Description of the task: Once the records have been read, set every one down as it stands.

[Exercise inputs — start]

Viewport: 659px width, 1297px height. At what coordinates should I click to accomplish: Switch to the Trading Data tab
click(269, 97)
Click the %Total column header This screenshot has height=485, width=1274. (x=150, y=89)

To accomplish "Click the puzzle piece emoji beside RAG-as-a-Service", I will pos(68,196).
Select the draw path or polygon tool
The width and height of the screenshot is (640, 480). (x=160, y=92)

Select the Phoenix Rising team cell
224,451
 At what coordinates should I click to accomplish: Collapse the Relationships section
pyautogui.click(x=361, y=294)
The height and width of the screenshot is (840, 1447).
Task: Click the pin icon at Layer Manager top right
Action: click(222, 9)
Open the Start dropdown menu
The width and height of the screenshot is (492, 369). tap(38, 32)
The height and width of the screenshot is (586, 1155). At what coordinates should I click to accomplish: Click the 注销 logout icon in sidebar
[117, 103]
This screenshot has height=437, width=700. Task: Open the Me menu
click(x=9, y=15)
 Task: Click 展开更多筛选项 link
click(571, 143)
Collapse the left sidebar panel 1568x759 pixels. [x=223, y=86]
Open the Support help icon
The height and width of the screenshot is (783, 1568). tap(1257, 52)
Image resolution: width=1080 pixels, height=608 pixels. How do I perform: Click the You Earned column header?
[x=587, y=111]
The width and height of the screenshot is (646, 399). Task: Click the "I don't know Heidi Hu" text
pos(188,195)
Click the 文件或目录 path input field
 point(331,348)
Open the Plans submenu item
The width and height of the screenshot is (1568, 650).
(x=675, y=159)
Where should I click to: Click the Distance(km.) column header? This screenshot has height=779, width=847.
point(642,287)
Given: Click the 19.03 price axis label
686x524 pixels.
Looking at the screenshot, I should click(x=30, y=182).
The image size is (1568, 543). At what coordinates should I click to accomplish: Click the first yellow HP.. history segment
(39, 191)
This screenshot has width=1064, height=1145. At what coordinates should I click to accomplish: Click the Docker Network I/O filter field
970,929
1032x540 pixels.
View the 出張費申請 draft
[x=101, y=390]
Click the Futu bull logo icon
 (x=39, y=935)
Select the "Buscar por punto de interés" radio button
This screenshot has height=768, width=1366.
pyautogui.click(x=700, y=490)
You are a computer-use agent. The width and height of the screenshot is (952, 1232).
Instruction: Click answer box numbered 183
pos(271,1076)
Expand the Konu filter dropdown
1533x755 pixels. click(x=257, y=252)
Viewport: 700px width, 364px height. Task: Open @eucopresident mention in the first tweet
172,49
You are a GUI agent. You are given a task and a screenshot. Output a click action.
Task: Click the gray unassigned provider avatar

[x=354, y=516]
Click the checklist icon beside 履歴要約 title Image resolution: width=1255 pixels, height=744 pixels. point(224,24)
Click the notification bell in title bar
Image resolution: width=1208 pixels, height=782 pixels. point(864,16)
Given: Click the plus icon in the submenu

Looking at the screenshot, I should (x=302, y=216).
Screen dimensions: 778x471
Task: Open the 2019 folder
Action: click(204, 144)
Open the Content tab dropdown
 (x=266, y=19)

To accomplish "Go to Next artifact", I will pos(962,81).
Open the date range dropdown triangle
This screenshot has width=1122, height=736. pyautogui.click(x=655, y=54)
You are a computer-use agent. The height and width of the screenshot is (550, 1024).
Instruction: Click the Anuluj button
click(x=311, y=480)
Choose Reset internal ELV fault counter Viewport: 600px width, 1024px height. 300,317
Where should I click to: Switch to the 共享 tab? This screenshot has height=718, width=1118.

[Exercise inputs — finish]

Output:
Viewport: 659px width, 1297px height. At what coordinates should I click to accomplish: Switch to the Trading Data tab
click(269, 97)
Click the %Total column header This screenshot has height=485, width=1274. (x=150, y=89)

To accomplish "Click the puzzle piece emoji beside RAG-as-a-Service", I will pos(68,196).
Select the draw path or polygon tool
The width and height of the screenshot is (640, 480). (x=160, y=92)

Select the Phoenix Rising team cell
224,451
 At what coordinates should I click to accomplish: Collapse the Relationships section
pyautogui.click(x=361, y=294)
The height and width of the screenshot is (840, 1447).
Task: Click the pin icon at Layer Manager top right
Action: click(222, 9)
Open the Start dropdown menu
The width and height of the screenshot is (492, 369). tap(38, 32)
The height and width of the screenshot is (586, 1155). At what coordinates should I click to accomplish: Click the 注销 logout icon in sidebar
[117, 103]
This screenshot has height=437, width=700. Task: Open the Me menu
click(x=9, y=15)
 Task: Click 展开更多筛选项 link
click(571, 143)
Collapse the left sidebar panel 1568x759 pixels. [x=223, y=86]
Open the Support help icon
The height and width of the screenshot is (783, 1568). tap(1257, 52)
Image resolution: width=1080 pixels, height=608 pixels. How do I perform: Click the You Earned column header?
[x=587, y=111]
The width and height of the screenshot is (646, 399). Task: Click the "I don't know Heidi Hu" text
pos(188,195)
Click the 文件或目录 path input field
 point(331,348)
Open the Plans submenu item
The width and height of the screenshot is (1568, 650).
(x=675, y=159)
Where should I click to: Click the Distance(km.) column header? This screenshot has height=779, width=847.
point(642,287)
Given: Click the 19.03 price axis label
686x524 pixels.
Looking at the screenshot, I should click(x=30, y=182).
The image size is (1568, 543). At what coordinates should I click to accomplish: Click the first yellow HP.. history segment
(39, 191)
This screenshot has width=1064, height=1145. At what coordinates should I click to accomplish: Click the Docker Network I/O filter field
970,929
1032x540 pixels.
View the 出張費申請 draft
[x=101, y=390]
Click the Futu bull logo icon
 (x=39, y=935)
Select the "Buscar por punto de interés" radio button
This screenshot has height=768, width=1366.
pyautogui.click(x=700, y=490)
You are a computer-use agent. The width and height of the screenshot is (952, 1232).
Instruction: Click answer box numbered 183
pos(271,1076)
Expand the Konu filter dropdown
1533x755 pixels. click(x=257, y=252)
Viewport: 700px width, 364px height. Task: Open @eucopresident mention in the first tweet
172,49
You are a GUI agent. You are given a task and a screenshot. Output a click action.
Task: Click the gray unassigned provider avatar

[x=354, y=516]
Click the checklist icon beside 履歴要約 title Image resolution: width=1255 pixels, height=744 pixels. point(224,24)
Click the notification bell in title bar
Image resolution: width=1208 pixels, height=782 pixels. point(864,16)
Given: Click the plus icon in the submenu

Looking at the screenshot, I should (x=302, y=216).
Screen dimensions: 778x471
Task: Open the 2019 folder
Action: click(204, 144)
Open the Content tab dropdown
 (x=266, y=19)

To accomplish "Go to Next artifact", I will pos(962,81).
Open the date range dropdown triangle
This screenshot has width=1122, height=736. pyautogui.click(x=655, y=54)
You are a computer-use agent. The height and width of the screenshot is (550, 1024).
Instruction: Click the Anuluj button
click(x=311, y=480)
Choose Reset internal ELV fault counter Viewport: 600px width, 1024px height. 300,317
Where should I click to: Switch to the 共享 tab? This screenshot has height=718, width=1118.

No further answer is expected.